NEW YORK (GenomeWeb) – A genome-wide association study published today in the Journal of the American Medical Association describes a regulatory variant that appears to dial up the risk of adverse outcomes in children with acute lymphoblastic leukemia who are treated with the anti-cancer drug vincristine.
Researchers at St. Jude Children's Research Hospital did a prospective study of children with ALL who received either 36 or 39 vincristine doses through clinical trials at St. Jude or for the Children's Oncology Group. They then considered genotype profiles in children who experienced treatment-related toxicity — specifically a nerve problem known as peripheral neuropathy — and those who didn't.
The comparison led to a variant in the promoter region of the microtubule-related gene CEP72. The minor allele of this SNP was homozygous in 50 of the children tested, the team reported, with more than half of those in the high-risk homozygous genotype group experiencing at least one instance of vincristine-associated neuropathy. In contrast, neuropathy was identified in just over one-fifth of patients who weren't homozygous for the riskier allele.
"If replicated in additional populations, this finding may provide a basis for safer dosing of this widely prescribed anti-cancer agent," the study's senior author William Evans, a hematological malignancies researcher at St. Jude, and his colleagues wrote.
Current therapeutics can successfully treat more than 85 percent of ALL cases, the researchers explained, decreasing the death toll of this most common childhood cancer type. But cancer survival sometimes comes at the cost of painful and lifelong side effects, prompting research into the roots of treatment-related toxicity.
For instance, a subset of children treated with the widely used and highly effective microtubule-inhibiting drug vincristine develop peripheral pain, numbness, or movement problems known as peripheral neuropathies.
In an effort to track down genetic factors that might help predict or prevent such toxicities, authors of the new study followed 222 children with newly diagnosed ALL at St. Jude and 99 children treated for relapsed ALL through the COG.

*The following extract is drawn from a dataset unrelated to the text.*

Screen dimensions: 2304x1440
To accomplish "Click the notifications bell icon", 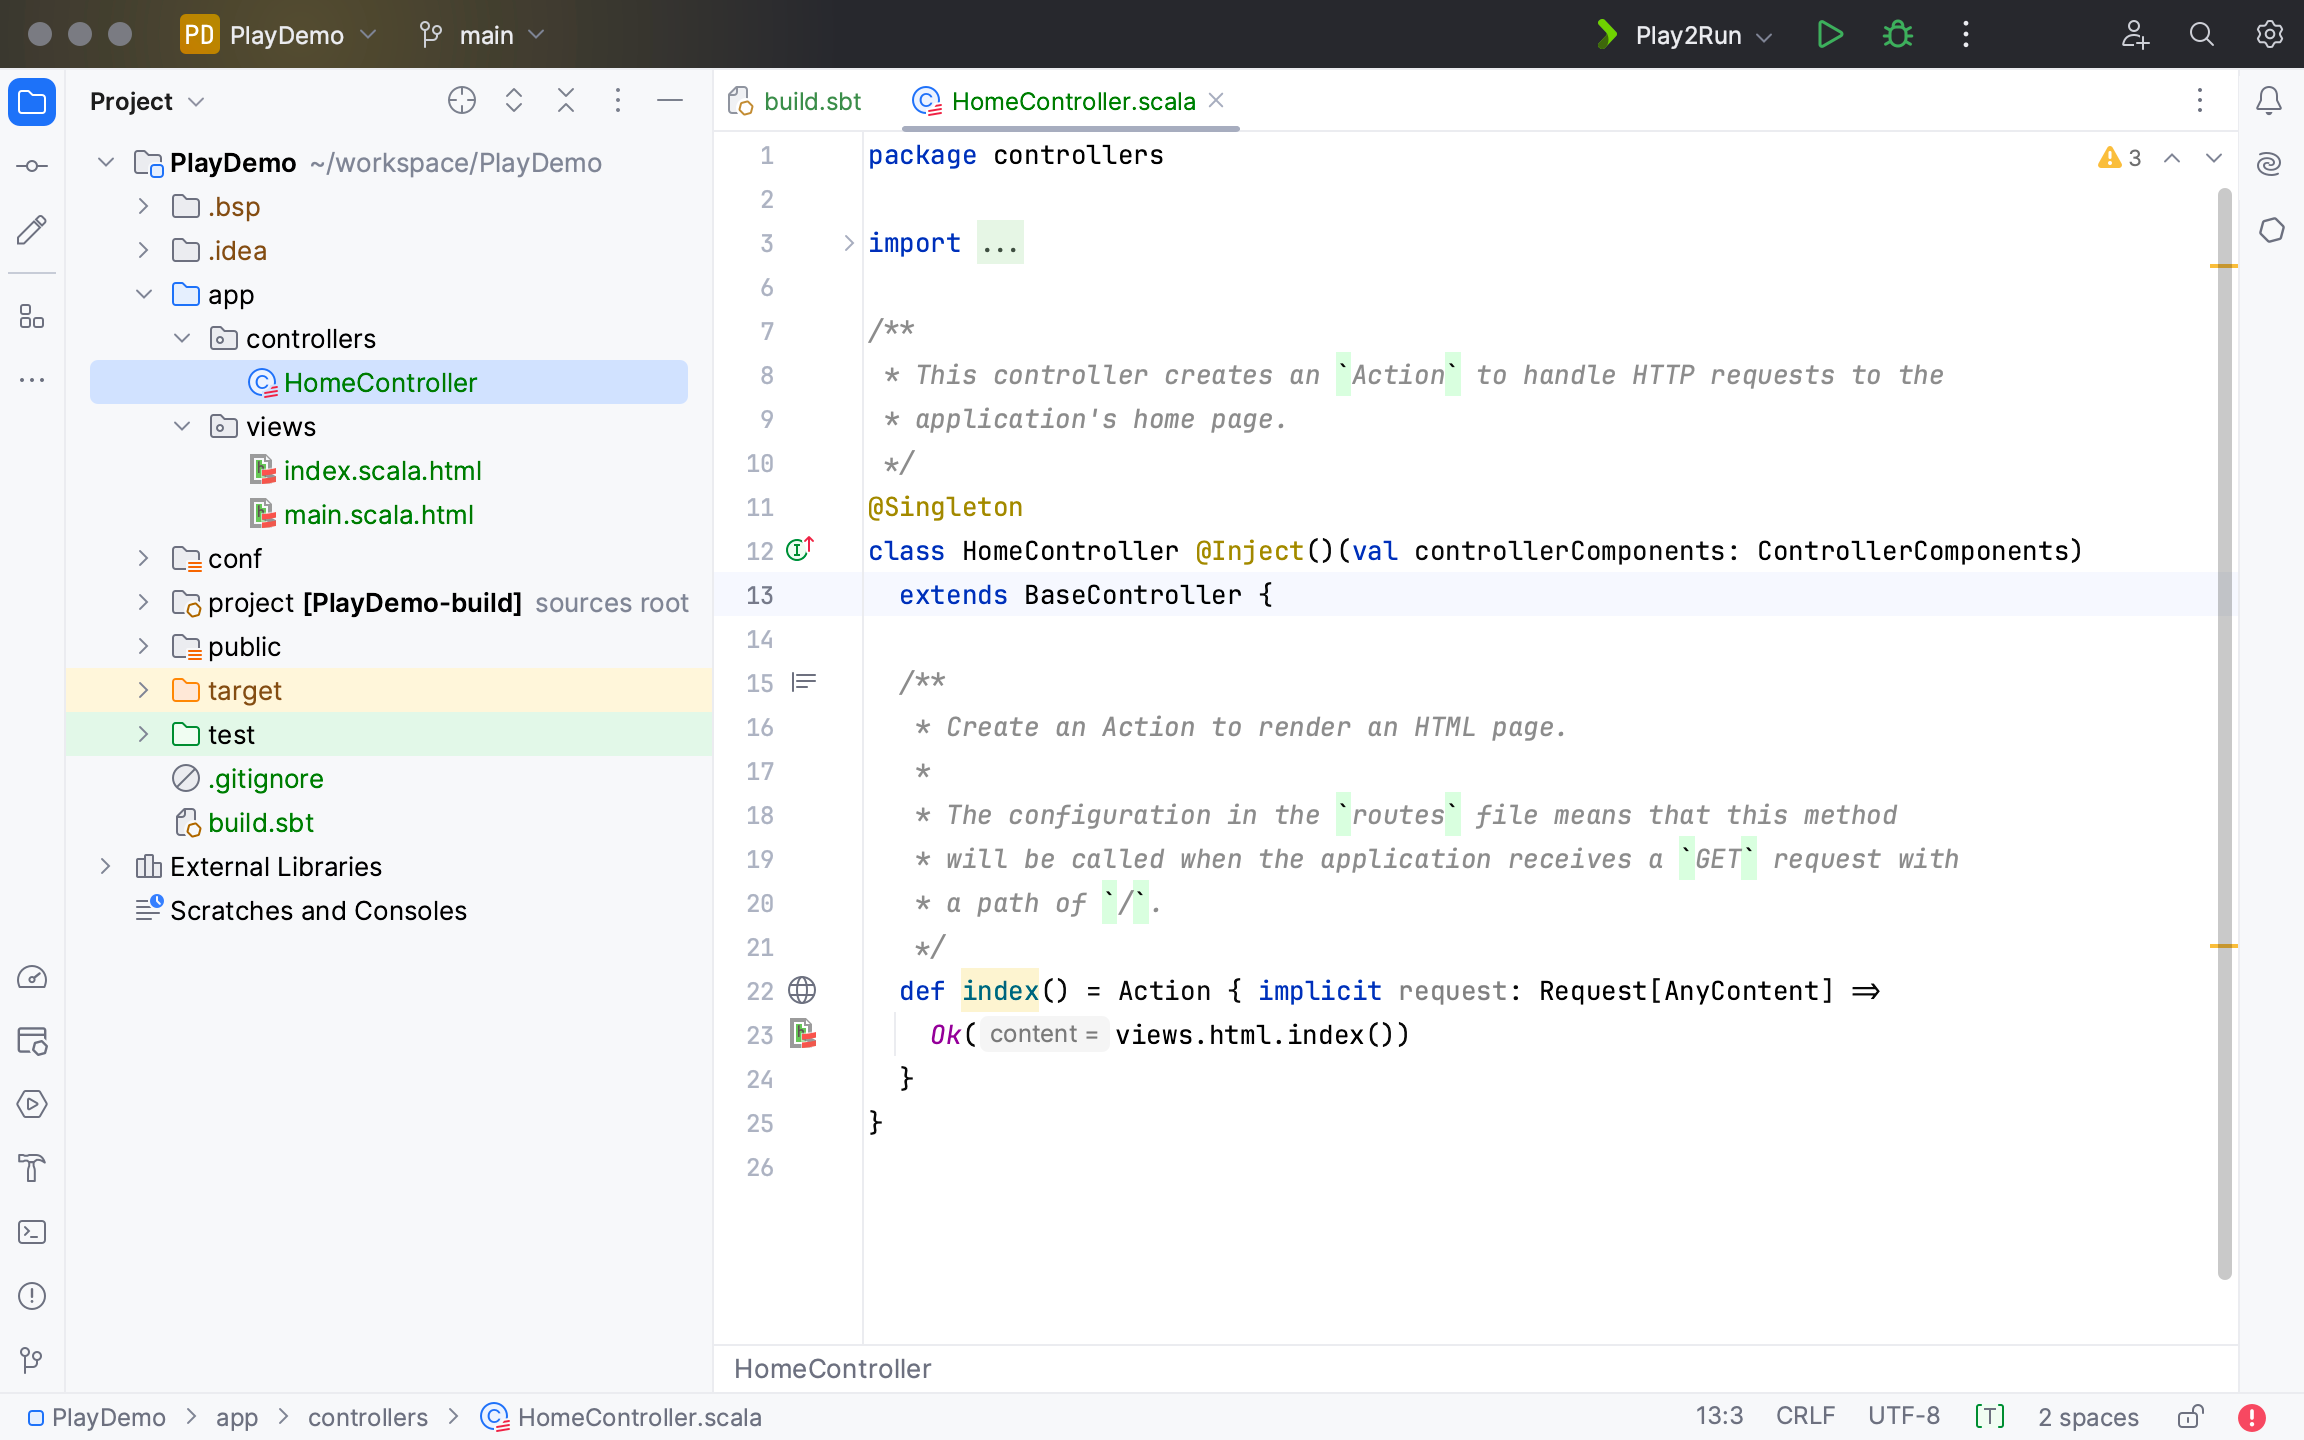I will [2271, 101].
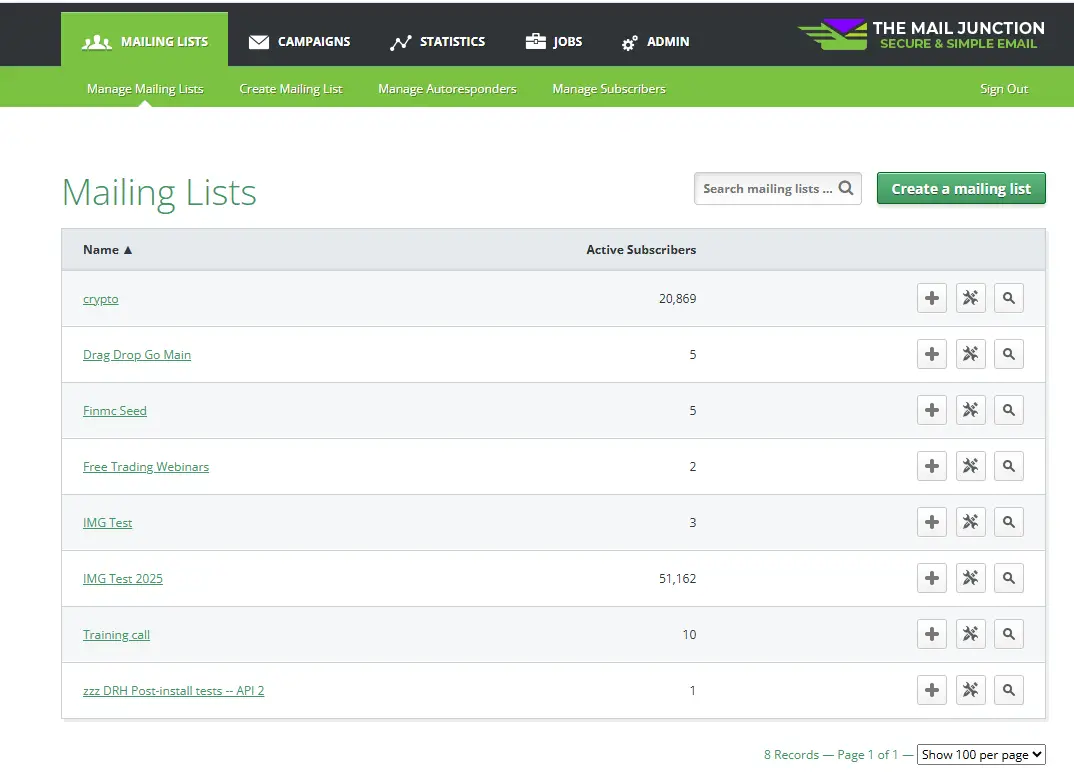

Over the course of their treatment, more than 22 percent of the COG cohort and nearly 29 percent of the patients at St. Jude experienced one or more bouts of neuropathy classified in the grade 2 to grade 4 range.
When the researchers compared Affymetrix array-based genotypes in those with or without the side effect, they found that vincristine-associated neuropathy risk often coincided with the presence of two thymine alleles at a CEP72 gene promoter SNP known as rs924607.
Some 16 percent of the 321 children included in the study were homozygous for the minor allele — a situation that seemed to coincide with lower-than-usual CEP72 gene expression, according to the team's follow-up analyses.
Some 56 percent of patients with homozygous TT alleles experienced peripheral neuropathy after vincristine treatment.
The neuropathy side effect occurred in a smaller proportion of vincristine-treated childhood ALL patients who were heterozygous for the risky allele or had two copies of cytosine at that site: neuropathy occurred in just over 21 percent of those cases.
The homozygous risk variant also corresponded to higher grade neuropathies, suggesting rs924607 may provide information on both side effect risk and severity for those treated with vincristine.
Moreover, the study's authors speculated that if the homozygous variant increases sensitivity to the drugs, as they suspect, it may be possible to treat these patients with a lower dose of vincristine without compromising the antileukemic effects of vincristine, a possibility that merits assessment in future clinical trials."